TASK DIRECTIONS:
Within the listing below, count the lines that have the string "computer". Answer with that number only.

RECORD EXTRACTS:
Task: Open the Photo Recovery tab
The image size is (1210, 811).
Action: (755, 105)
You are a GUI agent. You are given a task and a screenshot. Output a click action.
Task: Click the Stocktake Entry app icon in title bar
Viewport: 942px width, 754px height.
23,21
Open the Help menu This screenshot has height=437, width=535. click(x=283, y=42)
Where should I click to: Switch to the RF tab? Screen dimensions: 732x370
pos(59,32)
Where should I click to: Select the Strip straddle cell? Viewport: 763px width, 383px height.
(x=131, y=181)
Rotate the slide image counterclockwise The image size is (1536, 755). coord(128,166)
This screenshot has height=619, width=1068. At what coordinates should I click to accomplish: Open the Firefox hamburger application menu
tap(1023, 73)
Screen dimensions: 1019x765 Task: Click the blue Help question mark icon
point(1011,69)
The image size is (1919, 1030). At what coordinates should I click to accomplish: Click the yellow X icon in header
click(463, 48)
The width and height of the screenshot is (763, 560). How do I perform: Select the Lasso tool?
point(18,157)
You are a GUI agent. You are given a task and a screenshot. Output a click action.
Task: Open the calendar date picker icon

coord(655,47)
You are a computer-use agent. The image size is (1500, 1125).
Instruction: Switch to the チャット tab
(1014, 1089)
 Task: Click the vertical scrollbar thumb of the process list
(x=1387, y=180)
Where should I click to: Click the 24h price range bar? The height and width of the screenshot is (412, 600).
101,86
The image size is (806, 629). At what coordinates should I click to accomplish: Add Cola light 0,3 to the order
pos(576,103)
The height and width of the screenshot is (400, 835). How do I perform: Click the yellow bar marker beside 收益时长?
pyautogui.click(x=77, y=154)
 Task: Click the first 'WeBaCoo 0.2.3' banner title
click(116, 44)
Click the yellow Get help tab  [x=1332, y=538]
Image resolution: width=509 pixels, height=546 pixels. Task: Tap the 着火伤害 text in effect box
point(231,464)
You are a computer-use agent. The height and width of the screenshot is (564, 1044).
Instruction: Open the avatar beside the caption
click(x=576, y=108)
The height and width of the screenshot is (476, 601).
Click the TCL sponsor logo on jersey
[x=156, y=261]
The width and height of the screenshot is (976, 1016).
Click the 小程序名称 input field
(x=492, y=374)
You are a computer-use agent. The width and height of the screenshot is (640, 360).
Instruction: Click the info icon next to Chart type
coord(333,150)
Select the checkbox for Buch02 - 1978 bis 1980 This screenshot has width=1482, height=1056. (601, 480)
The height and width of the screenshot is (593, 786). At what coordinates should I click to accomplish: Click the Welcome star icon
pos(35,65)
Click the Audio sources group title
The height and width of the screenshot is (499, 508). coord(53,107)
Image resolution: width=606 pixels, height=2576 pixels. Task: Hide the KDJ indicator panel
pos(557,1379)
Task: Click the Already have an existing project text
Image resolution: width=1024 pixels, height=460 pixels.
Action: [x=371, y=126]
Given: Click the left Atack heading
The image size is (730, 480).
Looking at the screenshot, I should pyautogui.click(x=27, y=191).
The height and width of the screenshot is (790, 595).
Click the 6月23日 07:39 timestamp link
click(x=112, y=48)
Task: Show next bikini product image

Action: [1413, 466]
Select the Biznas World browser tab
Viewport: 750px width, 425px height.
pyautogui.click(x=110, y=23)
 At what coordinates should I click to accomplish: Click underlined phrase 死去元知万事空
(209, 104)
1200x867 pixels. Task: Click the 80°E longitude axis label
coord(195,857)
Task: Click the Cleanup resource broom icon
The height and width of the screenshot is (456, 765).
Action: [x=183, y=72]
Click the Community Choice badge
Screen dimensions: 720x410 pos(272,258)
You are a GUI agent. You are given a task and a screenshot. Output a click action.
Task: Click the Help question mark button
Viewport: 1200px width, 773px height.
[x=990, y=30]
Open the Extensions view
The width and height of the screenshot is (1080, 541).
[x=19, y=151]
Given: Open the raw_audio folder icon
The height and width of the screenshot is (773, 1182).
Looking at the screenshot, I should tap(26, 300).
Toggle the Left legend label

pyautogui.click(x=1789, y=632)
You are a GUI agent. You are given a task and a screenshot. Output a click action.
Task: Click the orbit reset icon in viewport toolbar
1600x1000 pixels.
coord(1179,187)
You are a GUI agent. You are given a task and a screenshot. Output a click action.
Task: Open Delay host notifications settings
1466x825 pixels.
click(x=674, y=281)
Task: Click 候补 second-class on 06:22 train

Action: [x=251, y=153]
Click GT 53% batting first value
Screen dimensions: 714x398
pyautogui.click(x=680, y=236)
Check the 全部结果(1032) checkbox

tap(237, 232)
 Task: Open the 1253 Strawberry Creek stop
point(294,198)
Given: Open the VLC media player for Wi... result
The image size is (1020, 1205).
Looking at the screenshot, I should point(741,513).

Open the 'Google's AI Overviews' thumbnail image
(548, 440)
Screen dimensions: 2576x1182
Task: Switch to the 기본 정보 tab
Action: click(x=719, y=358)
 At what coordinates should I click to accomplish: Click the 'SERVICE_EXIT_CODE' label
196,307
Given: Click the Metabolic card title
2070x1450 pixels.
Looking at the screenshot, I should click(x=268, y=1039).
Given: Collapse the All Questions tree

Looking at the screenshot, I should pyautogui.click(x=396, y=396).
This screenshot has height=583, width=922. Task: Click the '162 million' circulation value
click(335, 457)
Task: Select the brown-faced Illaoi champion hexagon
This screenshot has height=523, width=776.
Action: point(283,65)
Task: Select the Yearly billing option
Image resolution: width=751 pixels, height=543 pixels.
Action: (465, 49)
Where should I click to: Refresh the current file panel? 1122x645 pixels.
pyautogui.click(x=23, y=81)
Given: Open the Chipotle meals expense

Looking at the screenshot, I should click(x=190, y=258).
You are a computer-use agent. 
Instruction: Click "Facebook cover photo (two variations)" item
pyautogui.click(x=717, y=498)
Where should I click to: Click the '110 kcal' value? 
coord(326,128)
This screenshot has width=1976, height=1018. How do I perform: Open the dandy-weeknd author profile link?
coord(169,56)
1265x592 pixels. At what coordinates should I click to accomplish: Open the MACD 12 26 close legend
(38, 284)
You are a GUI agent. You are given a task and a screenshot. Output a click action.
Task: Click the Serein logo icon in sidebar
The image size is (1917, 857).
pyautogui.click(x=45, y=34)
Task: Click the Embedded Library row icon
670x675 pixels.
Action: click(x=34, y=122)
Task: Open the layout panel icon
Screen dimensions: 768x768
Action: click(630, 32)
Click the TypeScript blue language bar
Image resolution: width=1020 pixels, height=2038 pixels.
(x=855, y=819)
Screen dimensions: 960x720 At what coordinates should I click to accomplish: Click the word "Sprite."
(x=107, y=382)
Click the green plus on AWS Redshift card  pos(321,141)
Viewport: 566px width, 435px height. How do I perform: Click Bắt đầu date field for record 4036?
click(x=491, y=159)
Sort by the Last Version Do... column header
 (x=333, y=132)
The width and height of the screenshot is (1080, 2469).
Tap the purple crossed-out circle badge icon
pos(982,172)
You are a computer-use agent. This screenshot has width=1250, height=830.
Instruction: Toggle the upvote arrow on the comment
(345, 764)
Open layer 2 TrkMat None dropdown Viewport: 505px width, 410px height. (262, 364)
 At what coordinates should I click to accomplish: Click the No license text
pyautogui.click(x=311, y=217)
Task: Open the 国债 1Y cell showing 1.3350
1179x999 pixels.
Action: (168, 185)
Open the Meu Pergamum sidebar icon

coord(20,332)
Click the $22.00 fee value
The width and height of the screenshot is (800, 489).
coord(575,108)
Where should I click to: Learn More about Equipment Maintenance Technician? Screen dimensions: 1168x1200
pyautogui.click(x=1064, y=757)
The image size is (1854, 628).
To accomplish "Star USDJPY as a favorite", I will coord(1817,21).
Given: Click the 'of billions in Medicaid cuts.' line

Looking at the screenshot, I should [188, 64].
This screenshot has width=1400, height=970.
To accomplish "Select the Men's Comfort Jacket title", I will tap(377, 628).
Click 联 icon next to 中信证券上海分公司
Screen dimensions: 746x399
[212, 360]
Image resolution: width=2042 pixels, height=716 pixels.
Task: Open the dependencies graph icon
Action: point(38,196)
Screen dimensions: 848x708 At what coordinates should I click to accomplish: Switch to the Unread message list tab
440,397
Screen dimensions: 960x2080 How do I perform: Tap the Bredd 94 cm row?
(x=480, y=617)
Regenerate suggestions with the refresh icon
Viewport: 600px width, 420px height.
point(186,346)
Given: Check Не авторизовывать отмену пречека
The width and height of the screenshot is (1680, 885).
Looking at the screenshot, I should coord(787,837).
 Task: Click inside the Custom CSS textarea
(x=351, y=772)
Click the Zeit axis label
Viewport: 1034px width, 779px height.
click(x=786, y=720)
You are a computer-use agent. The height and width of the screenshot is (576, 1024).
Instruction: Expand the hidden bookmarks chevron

TASK OUTPUT:
6